Little Things I love about Rails – This Time ActiveRecord

When you are setting a foreign key in an object you can do it using the id directly or through the helper method. In this example comments belong_to users.


# Using an object reference
u = User.get(1234)
c = Comment.new
c.user = u
# Old school
x = Comment.new
x.user_id = 1234

Yeah – that is what I like to see – a framework that respects programmer intelligence and gives us choices!

Making TinyMCE work in Ajax With Prototype and Ruby on Rails

Well – it was not nearly as easy as one would expect to make this work – but lots of folks have muddled their way through and I followed in their footsteps and fell into a few holes.

Smart folks should just use this code / plugin – which is pretty and clean

http://inplacericheditor.box.re/demos

I have not used it – but the demos are gorgeous.

So in this post, I do it the hard way. I won’t go into detail – it is all in the code below. Someday this might make a nice plugin – but it still has a flaw that I compensate for. Here is the basic outline: (1) include TinyMCE in the portal once – also init TinyMCE in portal.rhtml like this:


<%= javascript_include_tag "tiny_mce/tiny_mce.js" %>
tinyMCE.init({
mode : "none",
theme : "simple"
});

(2) In the div that will hold the editor – at the end of the output put in some Javascript to activate TinyMCE on the textarea in question, (2A) While you are there resize the columns so the text area is nice and wide, (2B) – before activating TinyMCE – figure out if TinyMCE has been pithed by too much Ajaxing – if a getInstanceById throws an error (even if not found it should return a null) – throwing an error indicates that MCE can’t even tell if something is *not* there. We declare MCE hosed, don’t even try to make it work – because it actually works half way, (2C) if it turns out getInstanceById works (returning null is OK) – we assume MCE is alive and activate MCE on the text area in question.

The next trick is catching the Save and Cancel (1) First we do a save from TinyMCE back to the div with a catch block so that when we are not even using TinyMCE because is unconscious – we will not confuse Prototype throwing errors, then (2) once the Ajax request is complete (onSuccess) we deactivate the TinyMCE attached to out textarea (again in a try/catch to eat errors if MCE has been knocked silly). Putting this in onSuccess is perfect because by then the server is updated and we are milliseconds away from wiping out the div – so we de-associate the MCE from the text area *just* before it vanishes in a puff of smoke.

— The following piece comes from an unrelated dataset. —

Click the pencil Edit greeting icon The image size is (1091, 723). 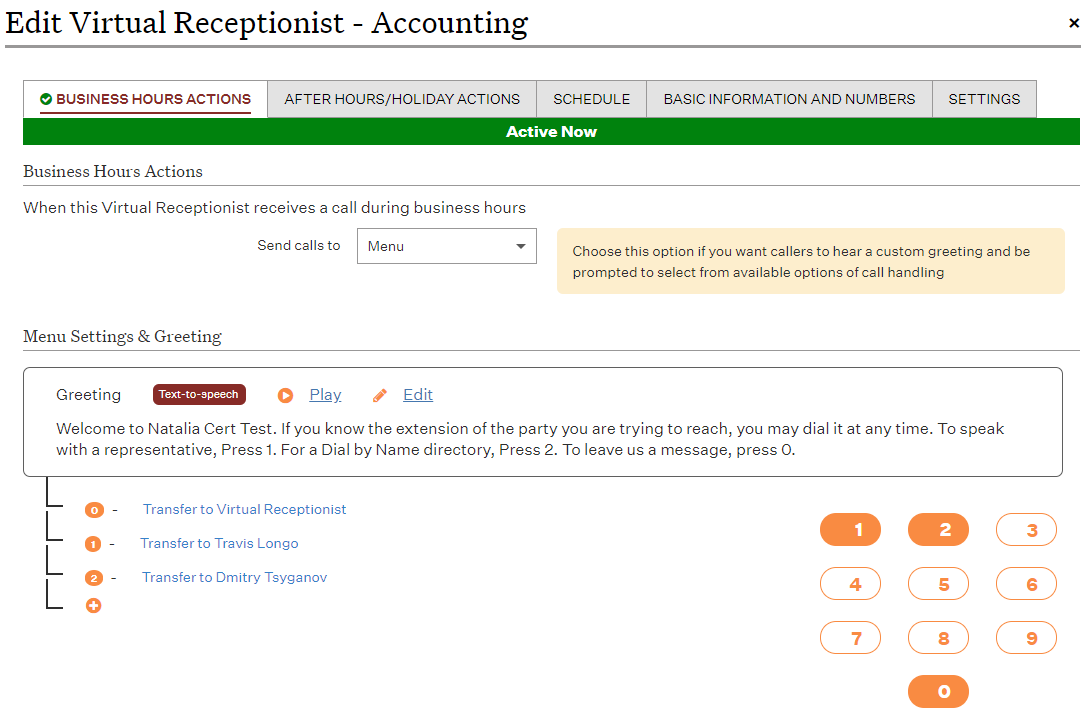pos(380,395)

So what puts MCE into a sleep-like state? When you are on an exit screen and you overwrite the div containing the editor from an external navigation operation. In Toozday – this is like going into Wiki, Editing a page, and then without pressing Save or Cancel you switch to Profile (oops – MCE left in limbo), then when you come back to Wiki and Edit – MCE is in a state unresponsiveness – waiting forever for its lost textarea to come back to it – which will never happen :(

I detect this in the Javascript and simply don’t use a zoned-out MCE – let users type in a text area I say! I warn the user to press Save or Cancel before continuing – hey if I charge their credit card twice – it is their fault!! Sooner or later users will learn to press Save or Cancel.

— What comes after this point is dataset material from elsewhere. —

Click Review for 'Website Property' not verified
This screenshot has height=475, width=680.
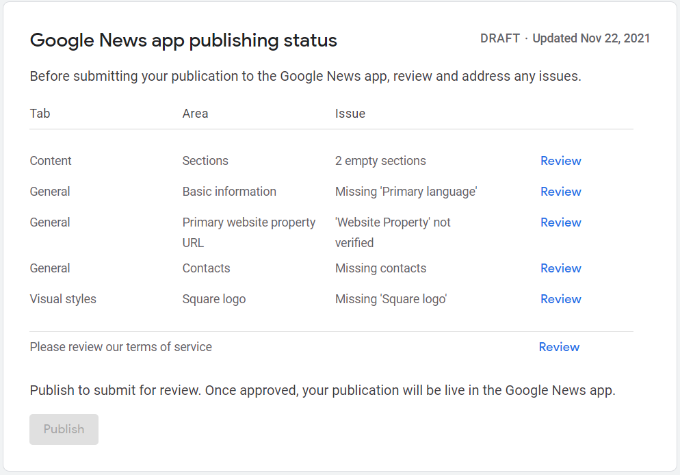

This condition is naturally reset when the whole page is refreshed – in Tooz this is on a Refresh, All Sites, or Site to Site Navigation. So MCE will start working again – leaving the user to wonder about the IQ of the system they are dealing with! MCE seems to come and go almost on a whim :)

Someday I will figure this out – but it is now on to more other fun stuff. Golly – everything I do ends up with some sticky wicket. Ah that is the fun of it all!